> _INFORMATION GIVEN_
########################################

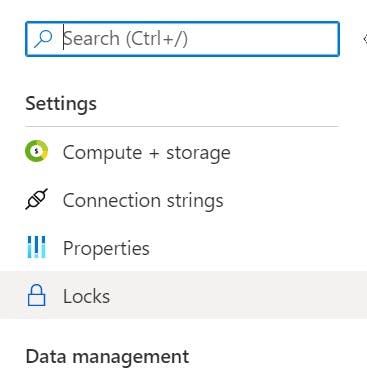Focus the Search (Ctrl+/) input field
The height and width of the screenshot is (379, 367).
coord(182,39)
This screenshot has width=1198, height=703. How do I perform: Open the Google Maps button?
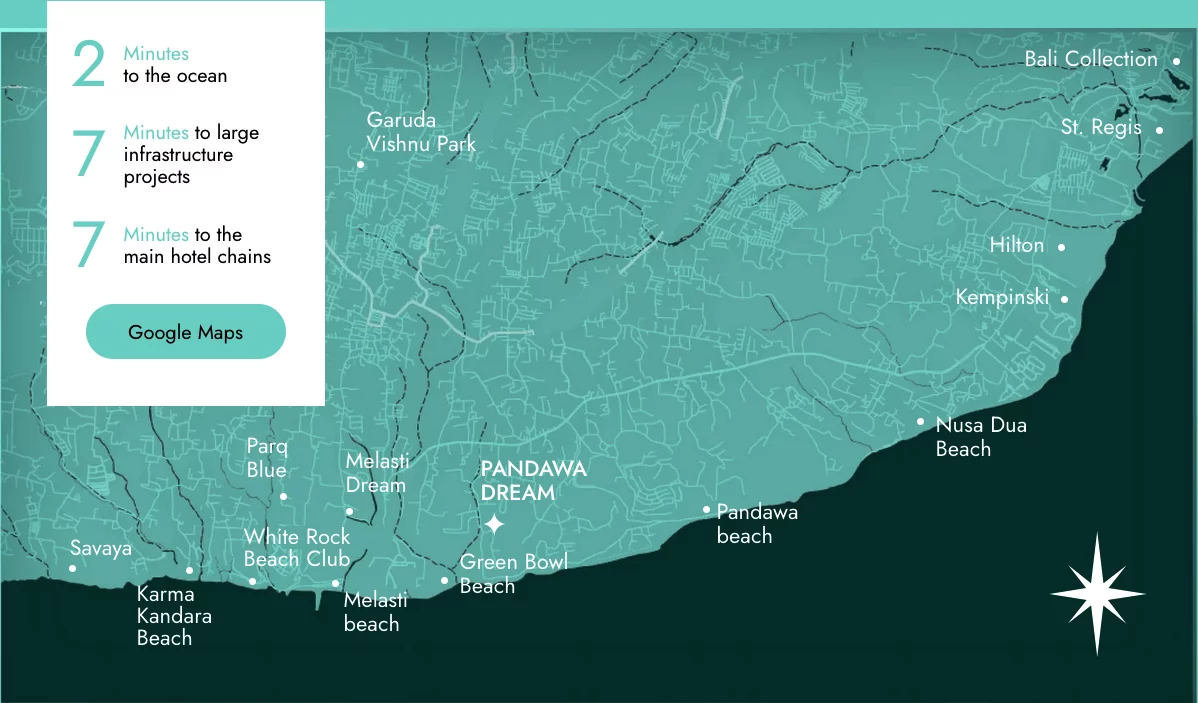pyautogui.click(x=186, y=332)
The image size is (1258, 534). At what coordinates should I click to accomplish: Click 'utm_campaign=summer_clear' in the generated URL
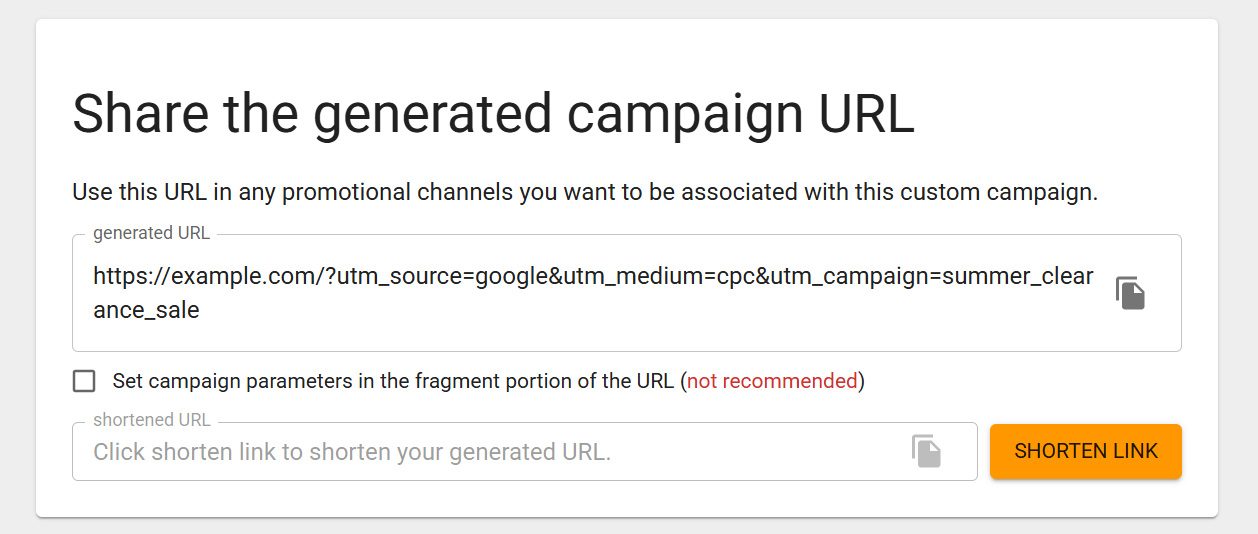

########################################

> _WHAT TO WORK ON_
Leaving out the pictures, return exactly the lines from the one that contains "This screenshot has" through the last line of the records above, inclusive.

> _WORKED SOLUTION_
This screenshot has width=1198, height=703. How do I perform: Open the Google Maps button?
pyautogui.click(x=186, y=332)
The image size is (1258, 534). At what coordinates should I click to accomplish: Click 'utm_campaign=summer_clear' in the generated URL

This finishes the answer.